I wonder if there is not an easy way to use an image with a fixed size to back up into. I can try the described terminal commands to convert the sparse bundle into an image, but I am a bit insecure around the terminal!
The bad news is that I don't think this method works if you have snow leopard 10.6.3 or above.
I am backing up 4 Macs on a 2 TB Time Capsule (Mac Pro, Air, 2 MacBooks). So far so good although after a month, there is already 1.2 TB of the capsule that is already used.
I had to turn Time Machine off, because it kept interrupting my work with its error message every five minutes, and that started to seriously bug me.
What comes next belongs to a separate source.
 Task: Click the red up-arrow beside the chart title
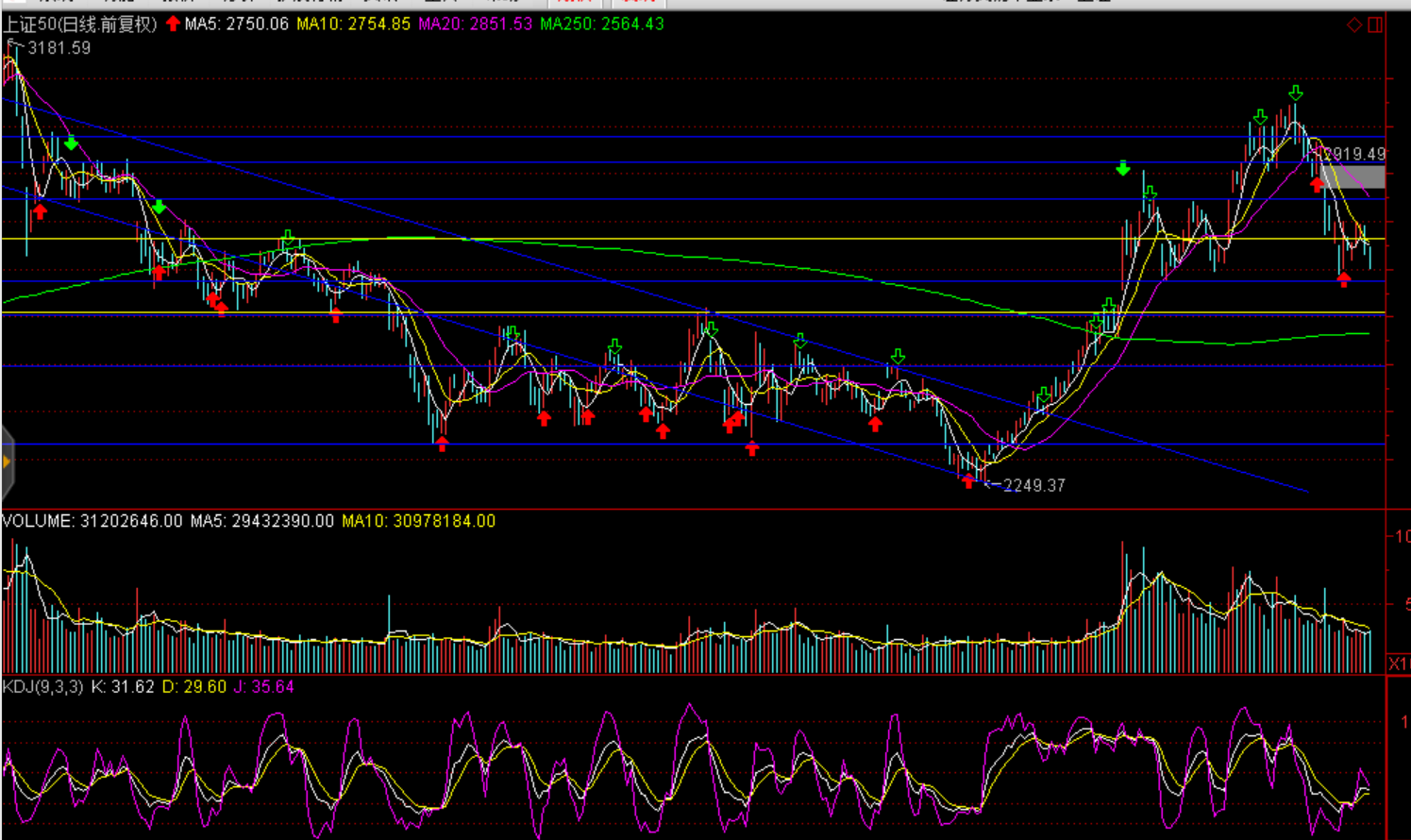pos(173,24)
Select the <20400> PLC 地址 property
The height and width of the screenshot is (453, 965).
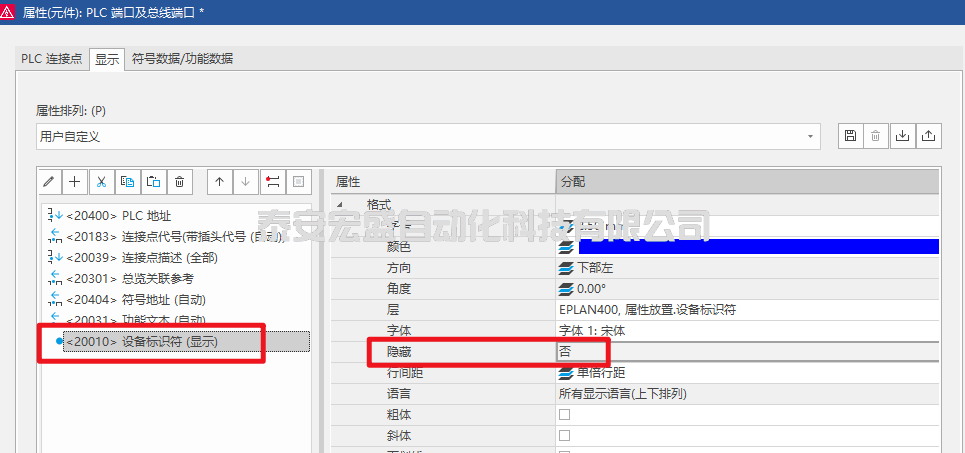(x=119, y=215)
I was fairly upset: Here I bought fancy Apple technology so that I would not have to worry about backups any more, with the end result of no backups at all!
A couple of weeks have passed, and in the meantime our iMac came up with the message that space was running out on the time capsule. We allowed it to erase older backups as I had done on my MacBook. Just a couple of days ago, upon an impulse, I turned the Time Machine back and, voila!, everything works as though there never had been a problem to start with!
I don't understand it, but I am happy so long as things keep working!